La violoncelliste Estelle Revaz a traversé une année sous le signe du combat politique, en défendant les artistes pénalisés par la crise.

Blaise Kormann

«Jamais je n’aurais imaginé une année 2021 comme celle que j’ai vécue! Tout ce qui s’est passé est de l’ordre de l’incroyable. J’ai commencé le mois de janvier sur le plateau d’Infrarouge face au président de la Confédération, Guy Parmelin, pour défendre les actrices et acteurs culturels. La pandémie frappait déjà depuis de nombreux mois et une grande partie du milieu artistique, à qui on avait interdit de travailler, ne pouvait toujours pas prétendre à des indemnités faute de bases légales. Je ne savais pas du tout que j’avais ce côté militant en moi. La situation était tellement dramatique, tellement injuste, que j’avais seulement deux options: lâcher prise ou me battre. Face au désespoir, j’ai agi par instinct. Je suis allée à la rencontre des parlementaires fédéraux pour les sensibiliser et chercher avec eux des solutions concrètes. Il fallait que je sois à l’écoute pour déchiffrer en un minimum de temps les codes du monde politique. Il fallait que je sois flexible et réactive pour pouvoir rebondir à chaque instant. Tout était si imprévisible.

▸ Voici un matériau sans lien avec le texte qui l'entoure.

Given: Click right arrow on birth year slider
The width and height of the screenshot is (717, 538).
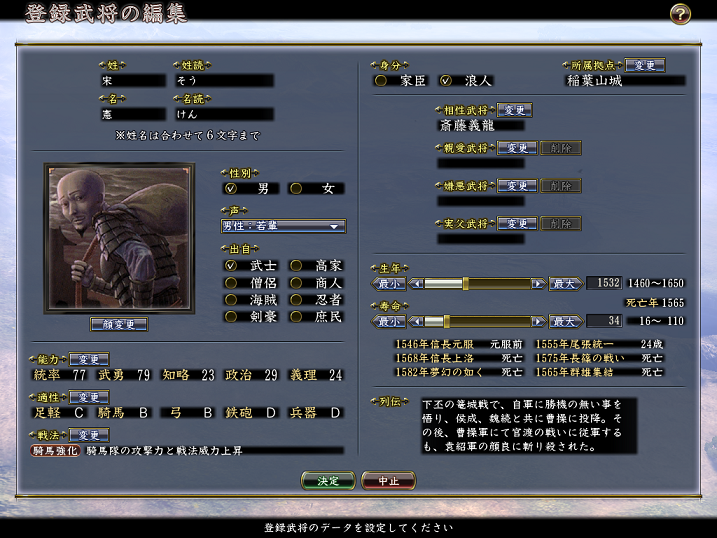Looking at the screenshot, I should click(538, 284).
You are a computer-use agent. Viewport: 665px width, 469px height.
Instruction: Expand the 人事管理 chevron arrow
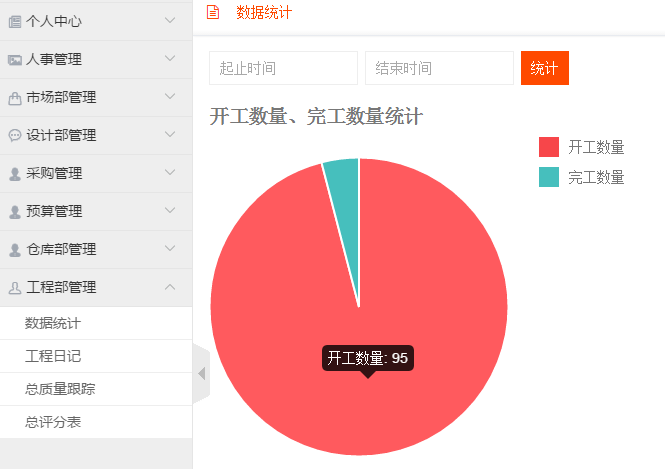point(170,58)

Emotionnellement, c’était les montagnes russes. Chaque heure, la situation évoluait. Quand je pensais enfin voir le bout du tunnel, j’apprenais qu’il fallait repartir au combat. Un jour, j’ai compris qu’il était impossible de réaliser et de digérer ce que j’étais en train de vivre en temps réel. Il fallait juste traverser les événements. C’était vertigineux, mais je ne pouvais pas abandonner.

Dans l’adversité, il y a aussi eu des rencontres extraordinaires que je n’aurais jamais faites en temps ordinaire. Sur mon chemin et indépendamment des sensibilités partisanes, j’ai rencontré des personnes passionnées, sensibles, empathiques, loyales, pleines d’énergie et de persévérance. Les amitiés ainsi tissées sont un immense cadeau de la vie. Le combat a finalement porté ses fruits fin mars avec les modifications de la loi covid et de l’ordonnance culture. Ça a été un soulagement indescriptible. Et puis, en quelques minutes, comme après un concert, finalement, je me suis tournée vers la suite.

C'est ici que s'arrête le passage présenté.